Turkey: coming soon, 'Feline Big Brother' for Van Cats

Rare cats, two colour eyes, stars of reality show

17 April, 18:14

The rare cat in Van The rare cat in Van

(by Rodolfo Calo') (ANSAmed) - ANKARA - Next month will see the launch of a kind of cat version of 'Big Brother' to celebrate this specially telegenic cat. The multimedia potential of the breed has been explained to ANSAmed by a leading expert in the field, Professor Fetih Gulyuz, director of the research centre dedicated to the Van at the 'Centenary University' on the banks of a very blue lake, that bears the same name as the cat, in eastern Turkey. As the professor said, ''as far as we know, there are no other'' breeds apart from the ''Van Cat'' having herterchromia of the eyes. The characteristic is apparently due to ''a genetic anomaly'' Prof.

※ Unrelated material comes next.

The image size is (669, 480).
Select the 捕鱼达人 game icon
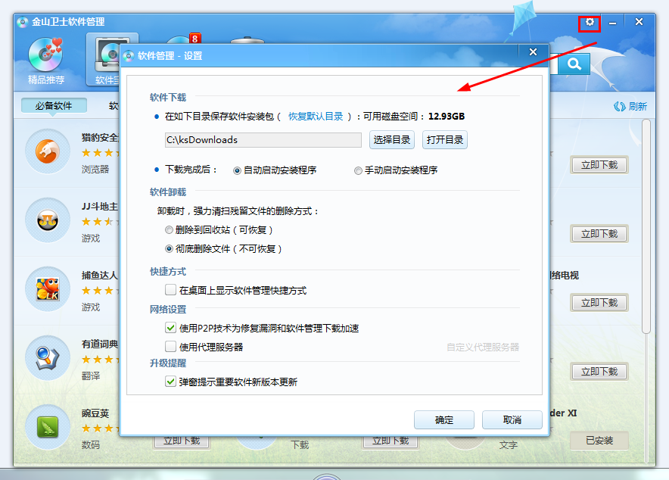pyautogui.click(x=48, y=289)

Gulyuz notes, pointing out that ''Van kedisi'' has three kinds of pupil coloration: both yellow, both blue, and - most characteristic - ''one blue and one yellow''. This rare feature is in danger of disappearing. As the Professor told the Anadolu press agency, the Van research centre was created specifically to safeguard the Van kedisi from extinction. As you can see from the Wikipedia article on this cat, the completely white version has not yet received recognition in Europe as a breed apart from the more common versions whose heads and tails are of a different colour. Although the rare white exemplars are rare, we will soon be able to enjoy watching them on the internet. As Prof. Gulyuz announces: ''within the next two months'', a ''live transmission'' will start on a website currently under construction. According to the centre's deputy in charge, Mehmet Karaca, twelve TV cameras will be located in various parts of the kennels. Dating back to 1997, there are just over one hundred cat residents at the moment and cameras will concentrate on interaction between the ''mothers'' (there are around eighty of these) and their kits. A two-storey building set next to two roofed-over cage compounds, the breeding kennel did not suffer any damage in the two earthquakes of last October and November that led to nearly 650 deaths and left 60,000 local families without their homes in the province of Van, which lies on Turkey's border with Iran. As soon as four hours after the quakes, ''the cats were back to their normal behaviour'' the Professor says, and three of the four staff members ''continued to feed them as ever: there was no problem here''. Throughout the human ordeal, the cats were never neglected. This cat is the symbol of the region of Van: its face is to be seen in the luminous displays on the entrance to the city and there is a four-metre high statue of the cat in the main thoroughfare. So proud is Turkey of this cat that even Ankara chose its dual-coloured eyes as a logo for a recent tourism campaign. The myth of the Van cat is further fed by the belief that - unlike any other cat - these ones love water. There is a tradition that it learned to swim by jumping off Noah's Ark even before the Ark docked at its berth by Mount Ararat, and there are plenty of references to it on the Web as the ''swimming cat''. But the Prof. is sceptical: ''In my opinion, it's a myth.

It hasn't been proven by any scientific study'' that this cat loves water. There is, the Professor says, no substance to the story that its soft fur sheds water. Just like a dog, finding itself in water, it will do its best not to drown, ''but does that mean it enjoys swimming?''. Professor Gulyuz elaborates: Van cats ''are sensitive'': ''they love being treasured'' and they enjoy the domestic life: but they are also very fond of ''their freedom'' and so ''they have the need to wander,'' in the garden, for example. The breeding station attached to the university is the only official breeding kennel for this cat. There are bureaucratic obstacles to exporting Van cats and the centre sells just 10-15 kittens a year at between 85 and 210 euros apiece. Private citizens or pet shops in the area have them on offer for around 50-60 euros.